Corriere della Sera, 16 aprile 2023
Il calcio in tv
Lo sport (e il calcio in particolare) è il contenuto «premium» capace non solo di attrarre grandi ascolti, ma anche di «trasportare» questi ascolti da una piattaforma all’altra. Questa settimana abbiamo assistito a una prova concreta del valore che hanno i diritti sportivi, in questo caso la Champions.
Martedì va in onda, in chiaro su Canale 5, Benfica-Inter, emissione top della settimana, con quasi 5 milioni e mezzo di spettatori e un picco sul primo tempo di oltre 5 milioni e 700 mila spettatori. Si tratta di un ascolto pregiato perché fatto da cosiddetti «light viewers», spettatori «leggeri» di tv (per due terzi maschi, di età giovane, quasi la metà nel cosiddetto target commerciale). Insomma un bel tesoro per la raccolta pubblicitaria, in relazione alla «rarità» del target. Che il grande calcio in chiaro funzioni in tv lo si sa. Ma va notato un secondo elemento: col calcio in tv è come se la platea della generalista si allargasse.

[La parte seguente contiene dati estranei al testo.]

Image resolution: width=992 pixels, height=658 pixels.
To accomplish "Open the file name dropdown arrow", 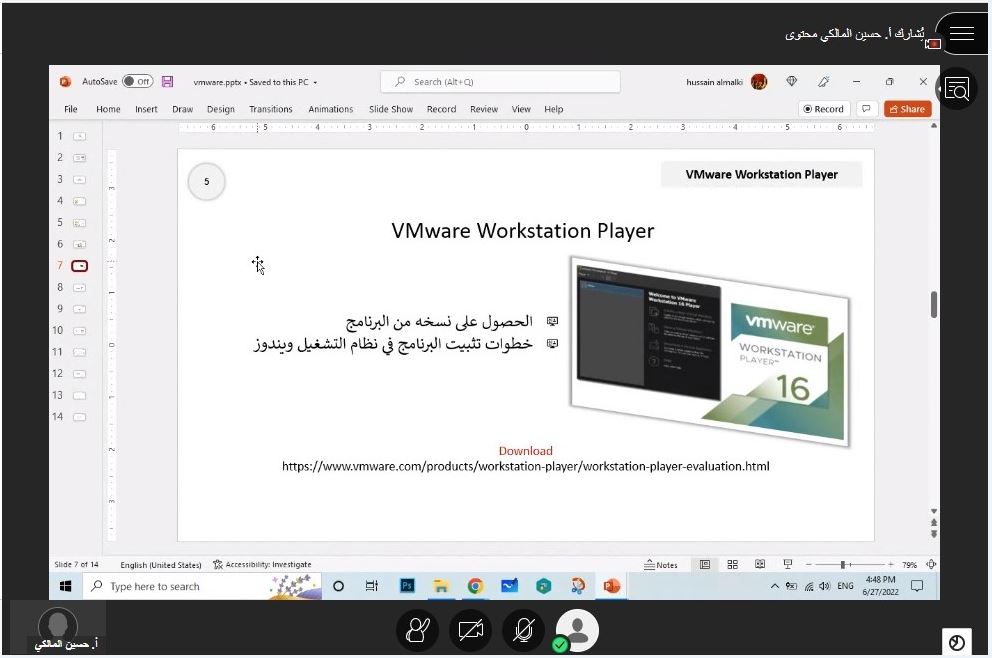I will pyautogui.click(x=315, y=83).
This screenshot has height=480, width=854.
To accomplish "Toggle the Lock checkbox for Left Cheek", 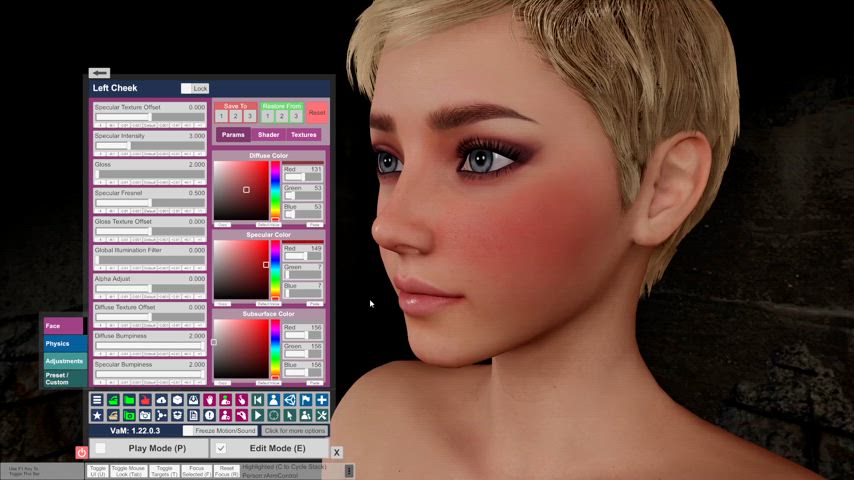I will [186, 88].
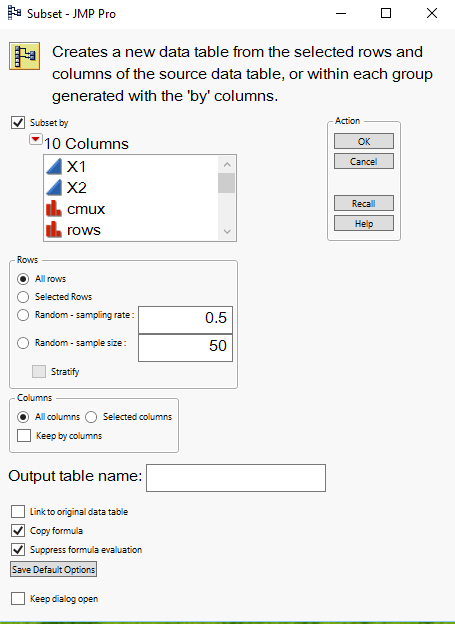The image size is (455, 624).
Task: Click the column list scroll up arrow
Action: pyautogui.click(x=227, y=164)
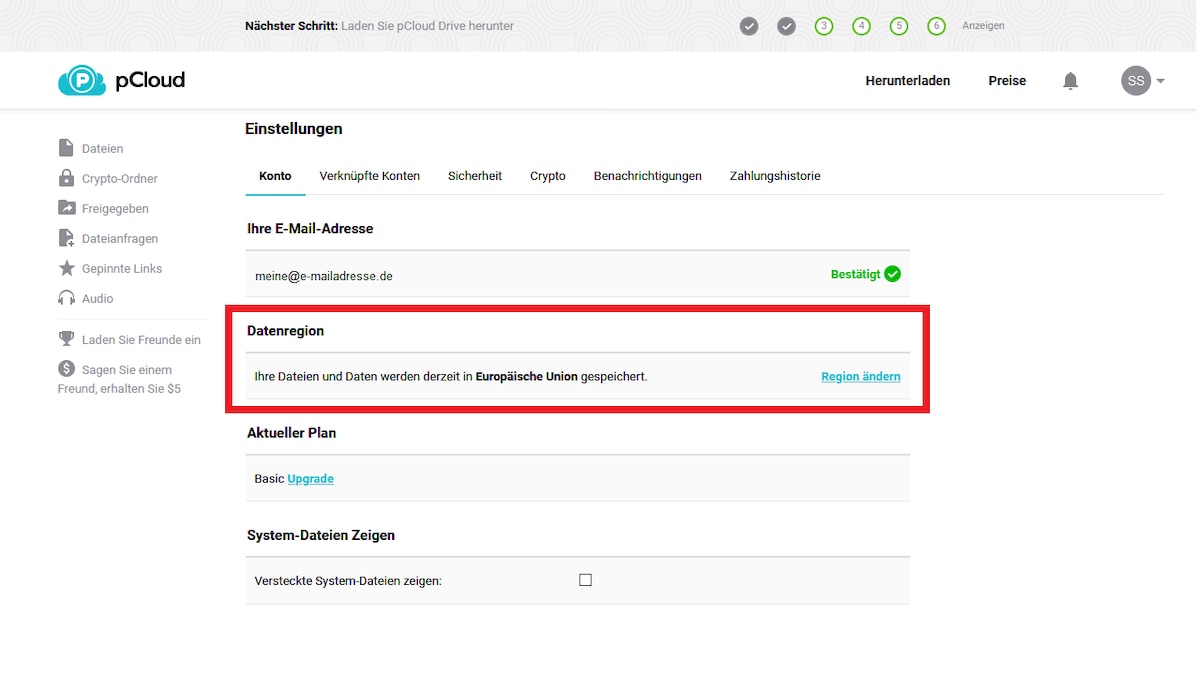Click the Region ändern link
Viewport: 1200px width, 675px height.
(860, 377)
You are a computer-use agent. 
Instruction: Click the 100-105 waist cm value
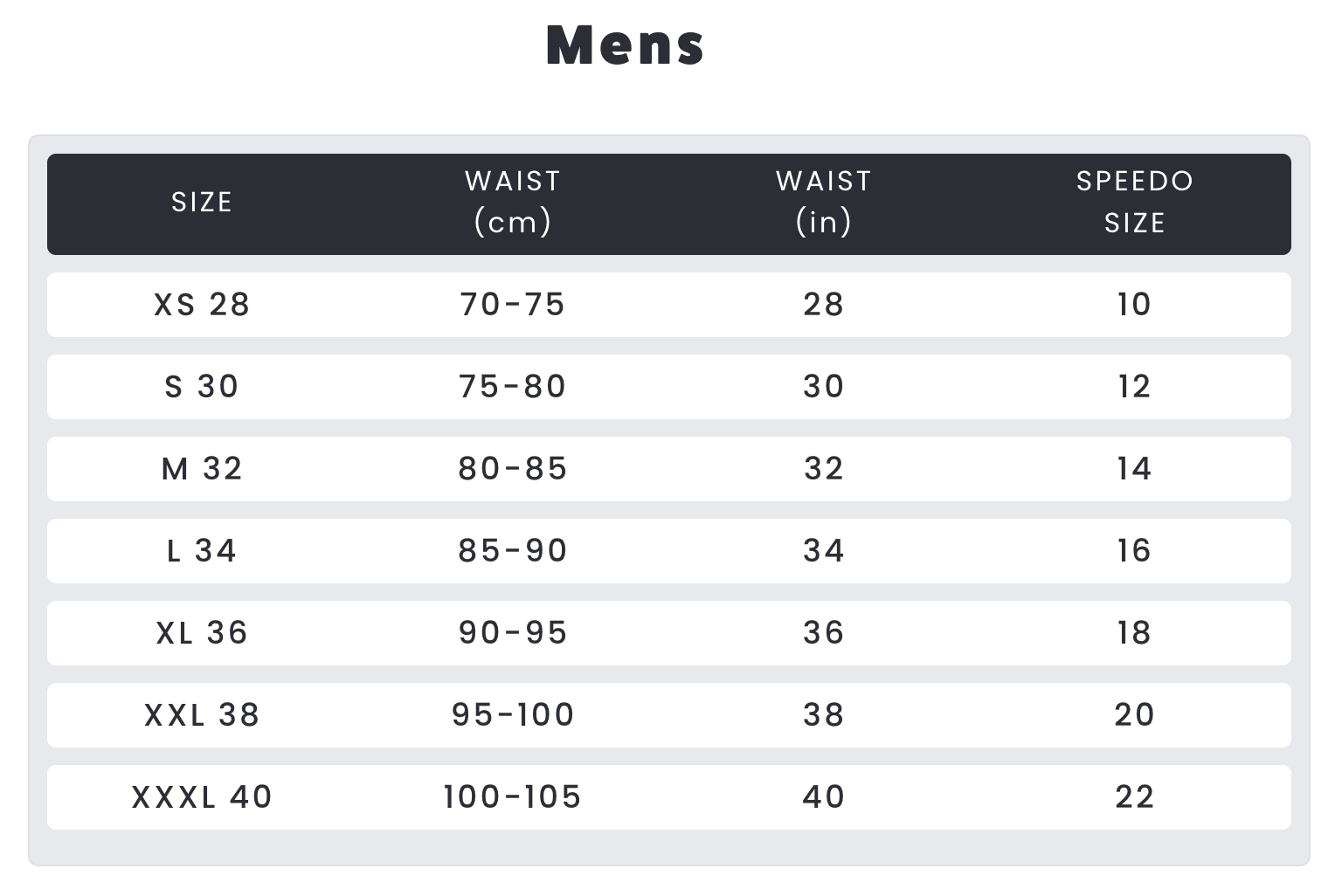513,797
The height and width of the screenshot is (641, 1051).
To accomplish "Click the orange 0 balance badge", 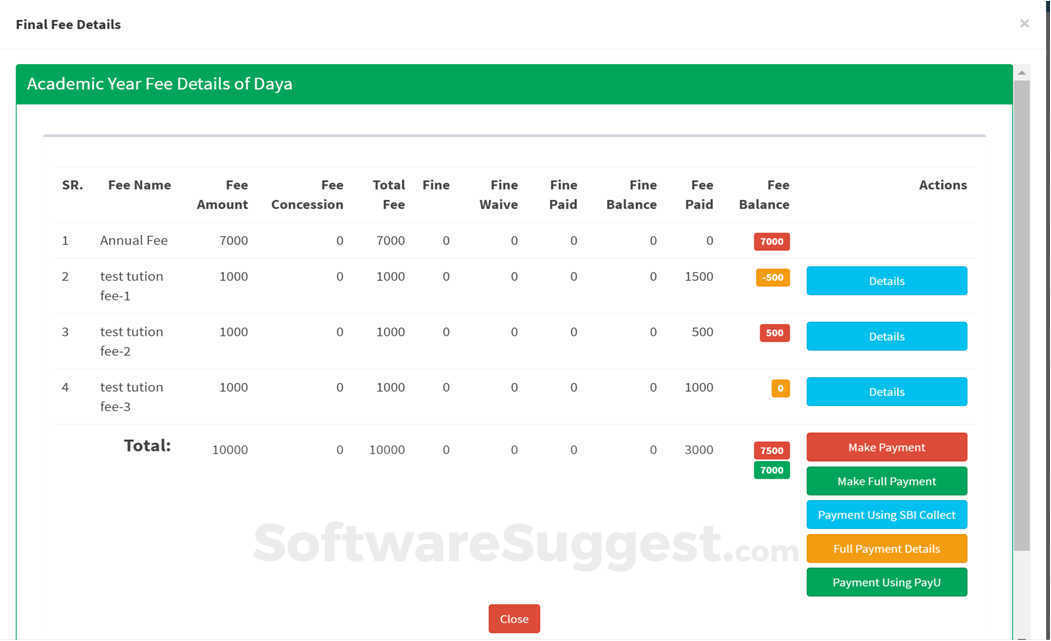I will [779, 387].
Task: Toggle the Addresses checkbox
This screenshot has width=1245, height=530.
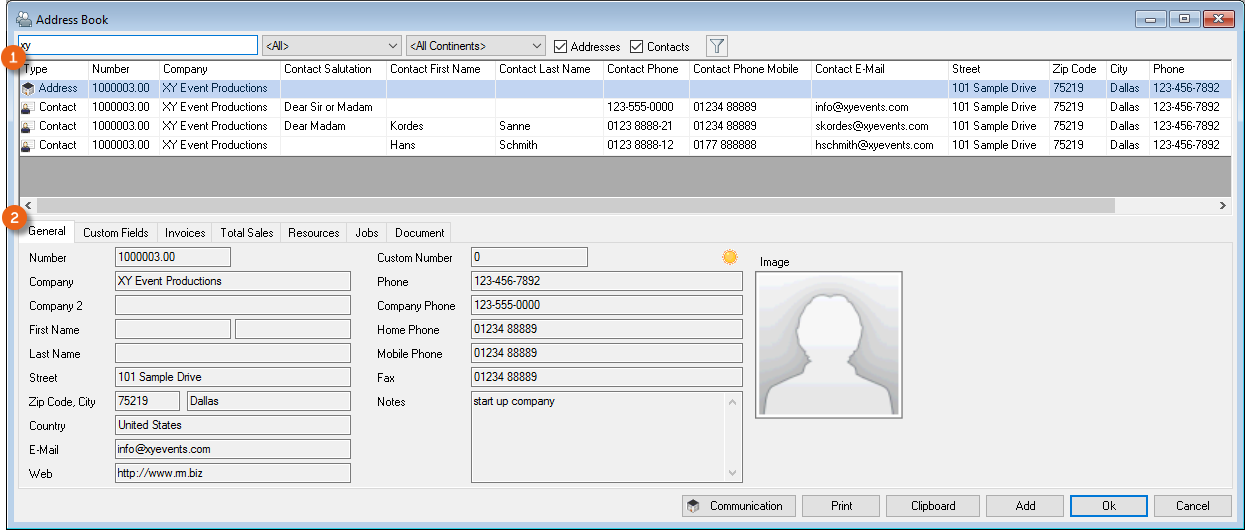Action: [x=561, y=46]
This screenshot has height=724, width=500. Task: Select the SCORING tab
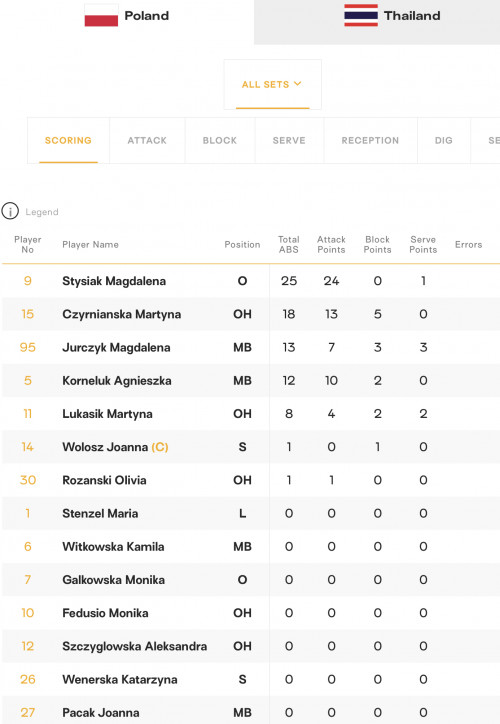point(68,140)
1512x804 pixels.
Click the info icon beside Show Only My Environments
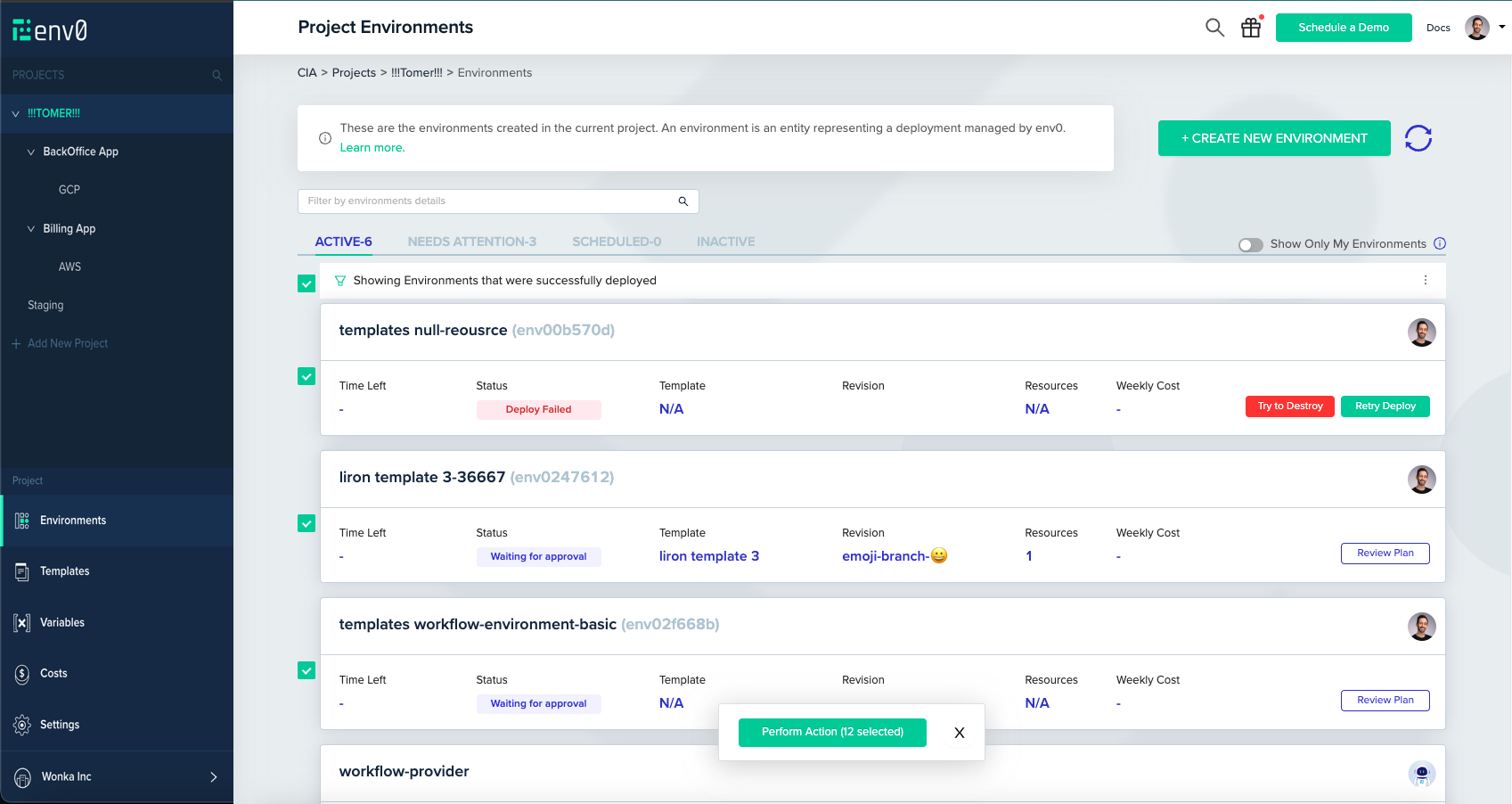pos(1440,243)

Martedì sera la platea complessiva è composta da quasi 22 milioni di spettatori. Anche solo la sera prima erano 18,3 milioni. Il calcio, dunque, porta alla tv più di 3,5 milioni di spettatori «aggiuntivi». È interessante notare che il giorno dopo la platea della tv torna a stringersi (poco sopra i 18 milioni), ma si allarga notevolmente, fino a superare 6,1 milioni, quella particolare platea che Auditel attribuisce all’ascolto «non riconosciuto» (ovvero non attribuibile a canali lineari). Cosa è successo? Semplicemente una nuova partita di Champions (Milan-Napoli) su Prime Video. In assenza di dati certi, possiamo stimare l’ascolto di Milan-Napoli in almeno tre milioni. Morale: grandi (e pregiati) ascolti sono quelli che mobilitano gli spettatori leggeri, più propensi a muoversi fra tv e piattaforme. E il contenuto, più che «le piattaforme», fa sempre la differenza.